Im Rahmen der Auswertung der Mitarbeiterbefragung kam der Wunsch auf, anhand von "Schwellenwerten" eine Priorisierung und daraus abgeleitete Handlungsimpulse zu definieren. Schwellenwerte kann es nicht geben, welche Instanz sollte das festlegen? Ein Ansatz ist die Bewertung einer Frage nach "Häufigkeit" und "Wichtigkeit". Wenn der Unterschied zwischen Soll und Ist sehr groß ist, könnte dies eine Priorisierung erleichtern. Viele eingesetzte Fragebögen sehen diese Beurteilung aus zwei verschiedenen Perspektiven nicht vor, allerdings findet sich diese Möglichkeit in einigen Befragungsinstrumenten (z. B. "Kurzfragebogen zur Arbeitsanalyse" KfzA; s. BAuA Bundesanstalt für Arbeitsschutz und Arbeitsmedizin).
Der Anspruch an die Objektivität der Ergebnisse kann nur annäherungsweise erfüllt werden.
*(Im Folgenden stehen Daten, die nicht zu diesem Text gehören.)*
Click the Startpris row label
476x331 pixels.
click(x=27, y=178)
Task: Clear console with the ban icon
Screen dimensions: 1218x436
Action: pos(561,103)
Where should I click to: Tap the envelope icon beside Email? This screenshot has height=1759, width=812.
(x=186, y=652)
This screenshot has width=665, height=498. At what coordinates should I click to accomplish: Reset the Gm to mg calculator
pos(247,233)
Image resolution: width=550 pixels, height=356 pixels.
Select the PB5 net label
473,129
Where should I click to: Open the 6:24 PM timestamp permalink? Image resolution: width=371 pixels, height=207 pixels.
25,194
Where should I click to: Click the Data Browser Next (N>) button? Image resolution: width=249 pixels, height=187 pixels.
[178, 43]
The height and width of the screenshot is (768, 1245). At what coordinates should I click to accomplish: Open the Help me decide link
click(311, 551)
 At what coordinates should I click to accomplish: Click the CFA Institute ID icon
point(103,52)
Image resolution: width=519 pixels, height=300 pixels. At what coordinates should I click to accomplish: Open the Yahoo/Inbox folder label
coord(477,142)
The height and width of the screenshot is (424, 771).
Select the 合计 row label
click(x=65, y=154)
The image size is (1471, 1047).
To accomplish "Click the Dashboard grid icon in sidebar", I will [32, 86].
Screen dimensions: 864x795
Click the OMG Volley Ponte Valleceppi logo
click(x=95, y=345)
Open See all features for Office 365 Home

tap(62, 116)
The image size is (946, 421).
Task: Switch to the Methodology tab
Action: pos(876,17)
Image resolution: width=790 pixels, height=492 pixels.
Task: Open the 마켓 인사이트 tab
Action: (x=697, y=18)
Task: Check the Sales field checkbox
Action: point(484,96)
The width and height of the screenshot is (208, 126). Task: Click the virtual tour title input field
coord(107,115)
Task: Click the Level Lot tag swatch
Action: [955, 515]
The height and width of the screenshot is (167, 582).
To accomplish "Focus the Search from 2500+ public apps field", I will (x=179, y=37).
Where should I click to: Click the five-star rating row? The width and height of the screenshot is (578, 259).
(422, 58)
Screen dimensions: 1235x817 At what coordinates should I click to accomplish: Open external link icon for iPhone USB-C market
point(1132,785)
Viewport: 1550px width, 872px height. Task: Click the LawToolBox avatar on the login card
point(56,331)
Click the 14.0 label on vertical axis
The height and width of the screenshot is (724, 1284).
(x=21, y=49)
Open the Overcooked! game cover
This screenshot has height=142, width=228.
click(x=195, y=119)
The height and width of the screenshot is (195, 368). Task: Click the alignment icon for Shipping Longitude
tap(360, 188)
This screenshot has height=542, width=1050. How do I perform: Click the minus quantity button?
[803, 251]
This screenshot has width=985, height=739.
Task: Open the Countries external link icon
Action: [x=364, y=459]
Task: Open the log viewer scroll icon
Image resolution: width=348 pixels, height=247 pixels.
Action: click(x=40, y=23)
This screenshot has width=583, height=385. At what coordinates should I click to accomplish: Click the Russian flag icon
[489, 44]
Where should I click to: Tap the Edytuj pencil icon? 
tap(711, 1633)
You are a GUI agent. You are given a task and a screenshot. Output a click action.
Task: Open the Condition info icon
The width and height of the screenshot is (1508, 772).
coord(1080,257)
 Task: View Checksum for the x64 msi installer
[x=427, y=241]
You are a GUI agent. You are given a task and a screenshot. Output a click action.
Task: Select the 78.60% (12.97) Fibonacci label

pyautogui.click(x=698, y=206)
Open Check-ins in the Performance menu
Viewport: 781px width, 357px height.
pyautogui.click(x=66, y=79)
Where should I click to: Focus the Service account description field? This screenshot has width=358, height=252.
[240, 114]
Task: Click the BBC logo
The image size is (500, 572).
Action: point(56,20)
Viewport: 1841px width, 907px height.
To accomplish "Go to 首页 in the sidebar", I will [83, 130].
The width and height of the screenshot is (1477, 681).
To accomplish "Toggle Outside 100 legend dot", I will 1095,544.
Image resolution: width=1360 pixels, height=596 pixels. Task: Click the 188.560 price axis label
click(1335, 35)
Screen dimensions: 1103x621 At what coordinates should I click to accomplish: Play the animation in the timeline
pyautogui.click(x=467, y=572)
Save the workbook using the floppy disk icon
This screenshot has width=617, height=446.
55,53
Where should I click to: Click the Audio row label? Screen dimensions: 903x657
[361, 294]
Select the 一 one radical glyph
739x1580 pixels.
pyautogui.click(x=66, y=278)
Dafür lohnt es sich, alle Beschäftigten einer Tätigkeitsgruppe zum Workshop einzuladen oder die Teilnehmenden an dem Workshop "repräsentativ" auszuwählen. Eine freiwillige Teilnahme am Workshop ist jedoch immer günstiger, als bestimmte Personen auszuwählen. Das Stresserleben ist subjektiv. Wahrheit oder Objektivität entsteht durch die Übereinstimmung von Wahrnehmungen, insofern sind Gruppenergebnisse aus Sicht der Beschäftigten die einzig "wahre" Richtschnur.
Bei den Überlegungen zur Wirksamkeitskontrolle einzelner Maßnahmen hatten manche Teilnehmenden und Führungskräfte den Anspruch, die Wirksamkeit einer Maßnahme am Ausmaß der psychischen Gesundheit zu messen. Es hat einiges an Überzeugungsarbeit gekostet, die Bewertung des Erfolgs einer Maßnahme auf die Wirkung der Maßnahme an sich zu beziehen.
Und: Informieren und kommunizieren, immer und immer wieder. Der überwiegende Teil des Prozesses ist bekannt, der Zweck und manche Details sind neu. Bei vielen Menschen greifen wir mit dem Thema psychische Belastung in eine Tabu-Zone ein, angstbesetzt und mit erhöhter Unsicherheit. Die Sorge um den Datenschutz, die Erwartungen und Skepsis mit Blick auf die Umsetzung von Maßnahmen müssen ernst genommen werden.
Äußerst erfreulich waren die Aussagen mancher Führungskräfte und Beschäftigter: "So schlimm war es ja gar nicht" und "manches in Sachen Psyche sehen wir viel klarer und können unsere Einflussmöglichkeiten auf uns selbst und andere besser einschätzen".